Abstract

• Weigh-in-motion data provides large quantity of traffic information for pavement design. • Reliability of pavement design highly depends on the quality of truck traffic data. • The weigh-in-motion recorded traffic data may not be sufficiently accurate for satisfactory pavement design. • The accuracy of weigh-in-motion traffic data can be improved through machine learning algorithms. The success of the mechanistic-empirical pavement design guide implementation depends largely on a high level of accuracy associated with the information supplied as design inputs. Truck axle load spectra play a critical role in all aspects of the pavement structure design. Inaccurate traffic information will yield an incorrect estimate of pavement thickness, which can either make the pavement fail prematurely in the case of under-designed thickness or increase construction cost in the case of over-designed thickness. The primary objective of this study was to create an accurate traffic design input module, and thus to improve the quality of pavement designs. The traffic input module was created with the most recent data to better reflect the axle load spectra for pavement design. The unclassified vehicles by weigh-in-motion devices were analyzed and a neural-network-model-based classification method was utilized to determine the appropriate allocations of unclassified vehicles to truck classes.

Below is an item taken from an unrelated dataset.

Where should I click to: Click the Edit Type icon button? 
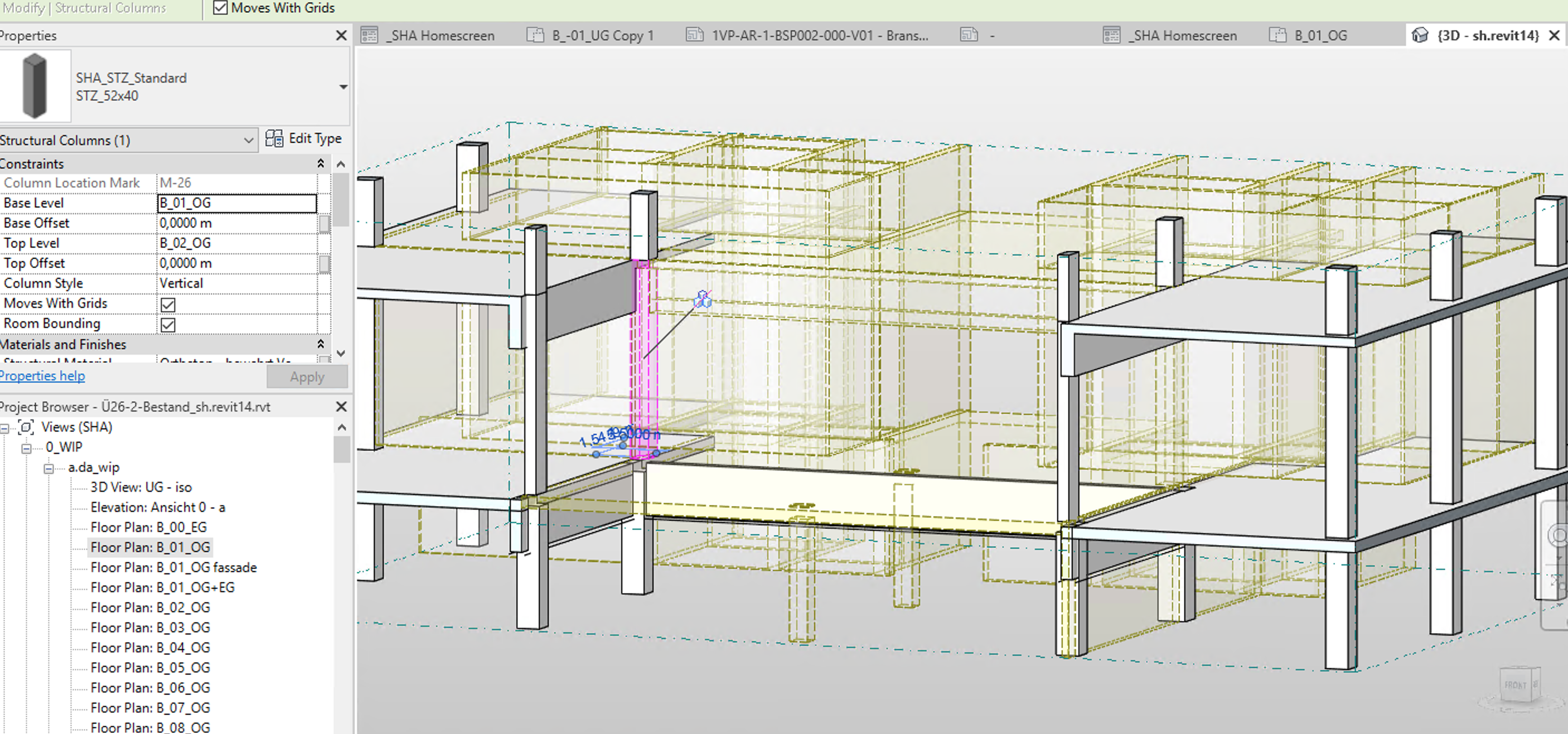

The updated truck traffic information includes average annual daily truck traffic, truck volume monthly adjustment factors, truck volume lane distribution factors, truck volume directional distribution factors, truck volume class distributions, traffic volume hourly distribution factors, distributions of for single-axle, tandem-axle, tridem-axle, and quad-axle loads, average axle weight, average axle spacing, and average number of axle types.